Quality assurance for magnetic resonance angiography of the chest in patients suspected of pulmonary embolism during iodinated contrast shortage in the emergency department setting

INTRODUCTION

Acute pulmonary embolism (PE) affects 0.1% of the U.S. population annually and is associated with significant morbidity and mortality nationwide.[1] PE arises from venous thrombi, most commonly found in the lower extremities, which dislodge and cause occlusion of the pulmonary arteries. The risk factors of PE are genetic, prolonged immobilization, and hypercoagulable states. The most common PE symptoms at presentation are acute chest pain and dyspnea.[1] The reasoning behind such presentation is because patients with PE have a ventilation perfusion (V/Q) mismatch resulting in shortness of breath. Chest pain and cough are often associated with production of bloody sputum due to the clot compromising the lungs’ blood supply.
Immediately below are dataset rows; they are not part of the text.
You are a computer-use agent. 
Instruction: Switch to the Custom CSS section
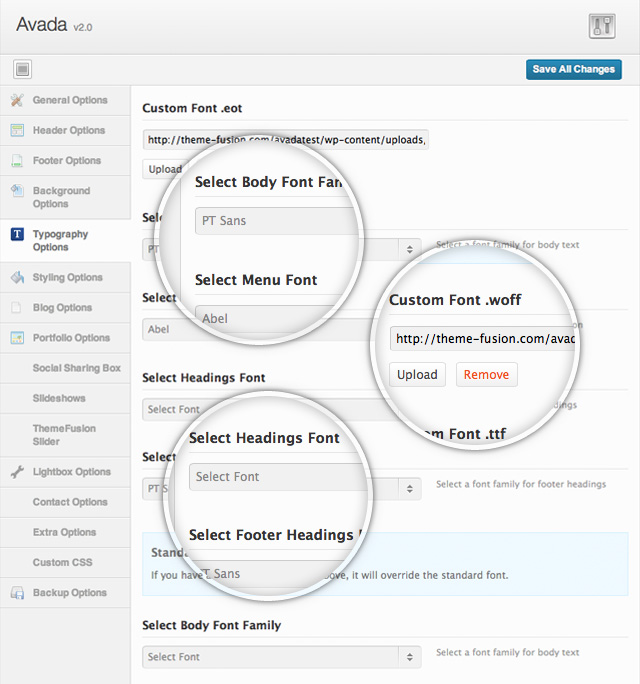pos(62,562)
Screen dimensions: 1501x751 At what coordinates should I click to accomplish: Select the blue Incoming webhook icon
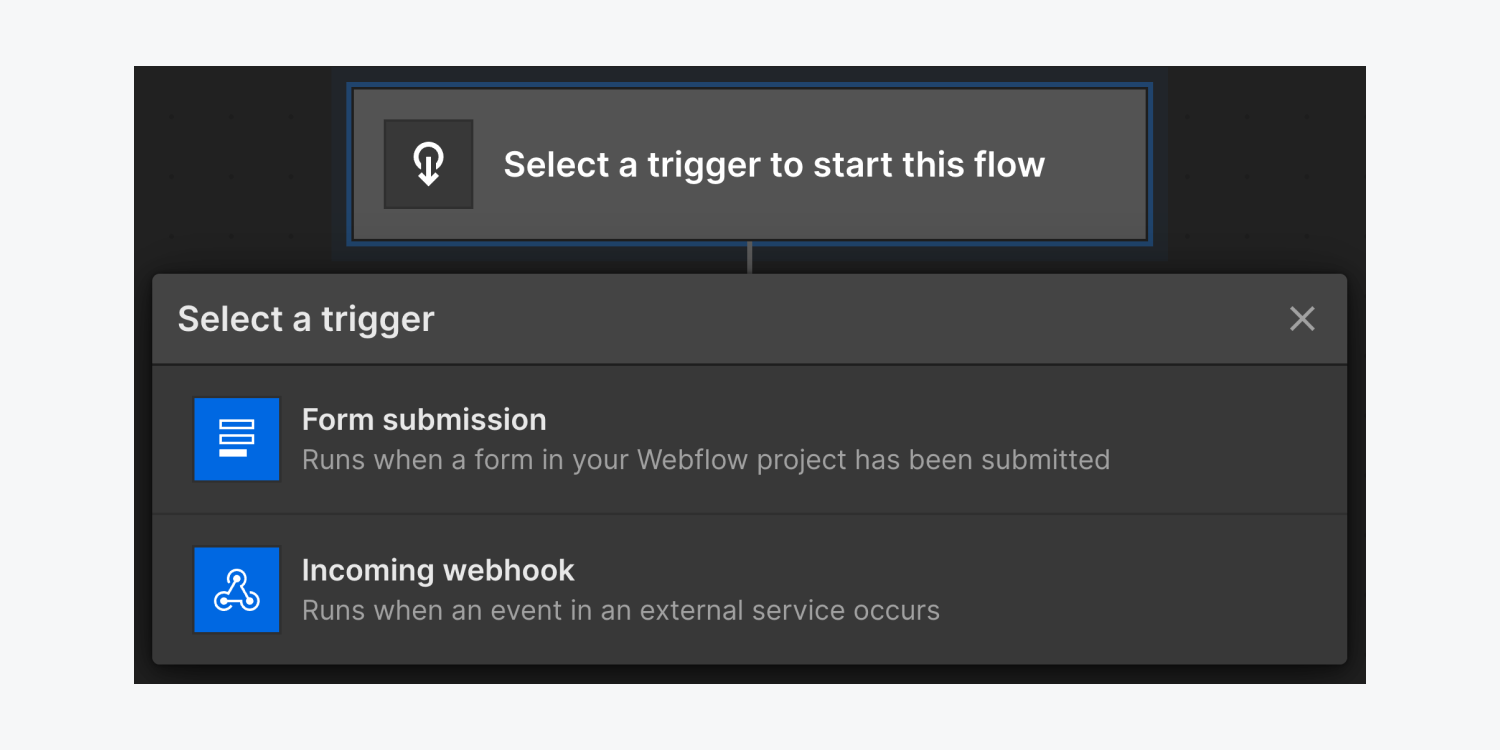click(x=236, y=590)
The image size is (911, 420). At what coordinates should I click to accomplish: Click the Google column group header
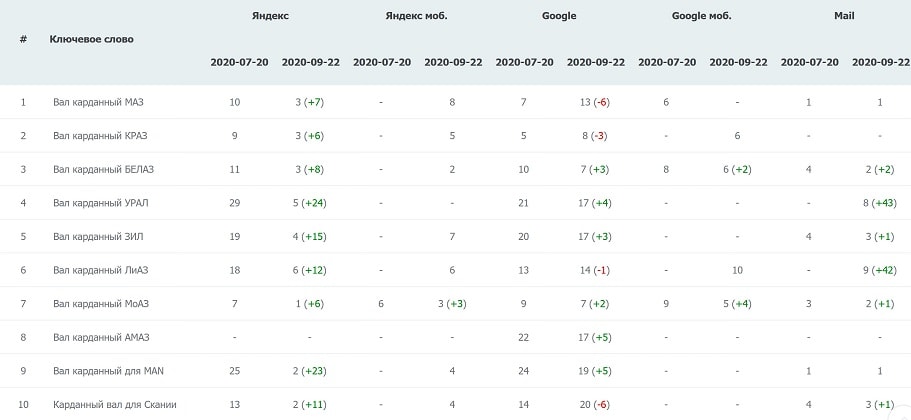(559, 16)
In hemodynamically unstable patients, reperfusion strategies such as chemical thrombolysis and/or mechanical thrombectomy are required. Anatomically, PE can be classified as saddle, lobar, and distal. Saddle embolus refers to a large clot in the main pulmonary artery. Lobar involves a clot in either right or left pulmonary artery and distal PE affects the smaller branches: segmental and subsegmental. The decision to pursue treatment is determined by the clinician’s expertise.
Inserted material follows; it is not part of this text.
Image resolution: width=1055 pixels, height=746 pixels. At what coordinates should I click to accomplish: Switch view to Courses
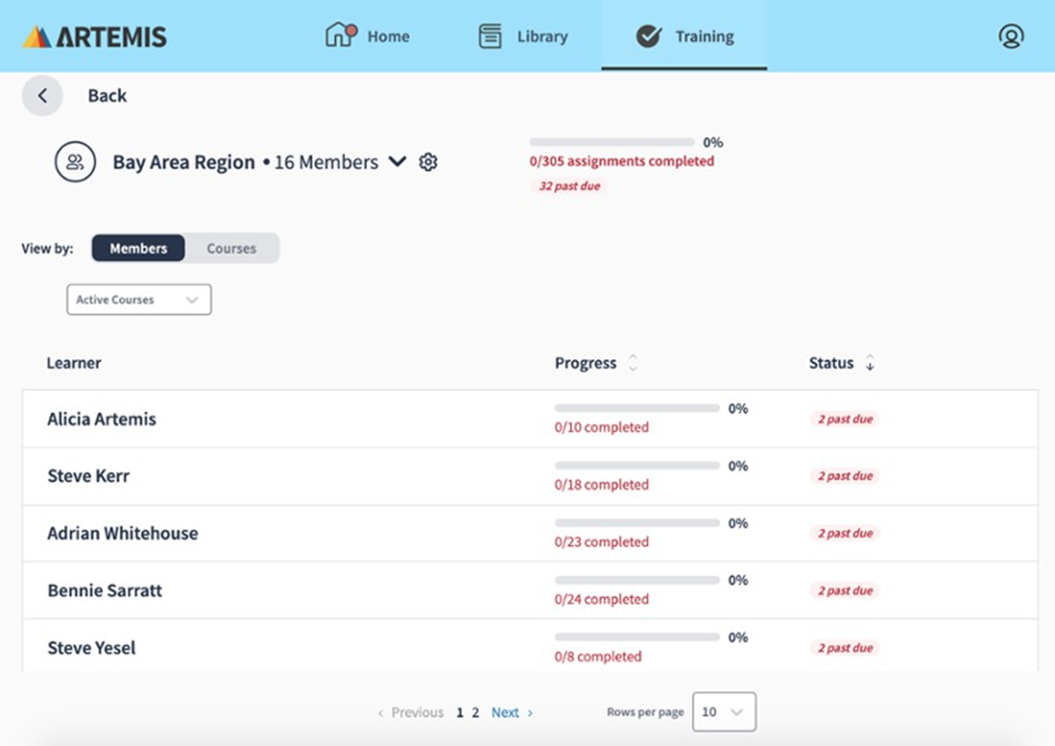[x=231, y=248]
In the emergency department (ED), symptoms of chest pain and dyspnea are non-specific and thus pose a challenge in making a definitive diagnosis. Therefore, radiological imaging is almost often used in conjunction with clinical decision rubrics such as Wells criteria, the PE rule-out criteria, the revised Geneva score, the simplified revised Geneva score, and a D-dimer test.[2] The current gold standard for imaging is contrast-enhanced computed tomography angiography (CTA), as it is widely available and has short scanning times in the ED setting, playing a crucial role in triaging severely dyspneic patients.[3] According to the American College of Radiology (ACR) Appropriateness Criteria, contrast-enhanced CTA of the chest is preferred over non-contrast CTAs. Non-contrast CTAs are limited to recognizing centrally located emboli and lack the ability to assist the clinician in appropriately identifying segmental and subsegmental clots.[4-6] Non-contrast CT of the chest effectively evaluates lung parenchyma, pleura and chest wall, but without contrast, there may be an inability to correctly discern calcified lesions from clots.
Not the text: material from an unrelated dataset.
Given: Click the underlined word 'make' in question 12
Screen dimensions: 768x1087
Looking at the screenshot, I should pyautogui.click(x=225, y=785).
In late spring of 2022, a global shortage of iodinated contrast media occurred due to a COVID-19-induced global supply chain disruption. This iohexol (Omnipaque©, General Electric) shortage affected many clinical institutions that relied on this contrast agent for CT examinations, across the months of May to June. Due to the iohexol contrast shortage, our institution had to modify existing magnetic resonance imaging (MRI) MR angiography (MRA) chest protocols to meet the diagnostic quality standards in the ED patients presenting with characteristic symptoms. As a result, MRA was used as an alternative diagnostic tool over CTA in patients suspected of PE. The revised 2022 ACR Appropriateness Criteria suggests the use of contrast-enhanced MRA as an appropriate secondary diagnostic study for PE due to the iodinated contrast shortage.[7]

Figure 1 depicts an MRA image of the pulmonary vasculature. MRA is a safe, technically robust, and clinically effective test for the primary detection of PE. Recent advances in contrast-enhanced MRA techniques have led to increased use of this modality for the detection of PE in clinical setting.[8] MRA provides us with the ability to view alternative pathologies and incidental findings in various patients.[9]

Figure 1:: A 53-year-old woman who presented with dyspnea. (a) Coronal post-contrast magnetic resonance angiography multiple intensity projection depicting good opacification of the pulmonary arterial branches to the subsegmental level.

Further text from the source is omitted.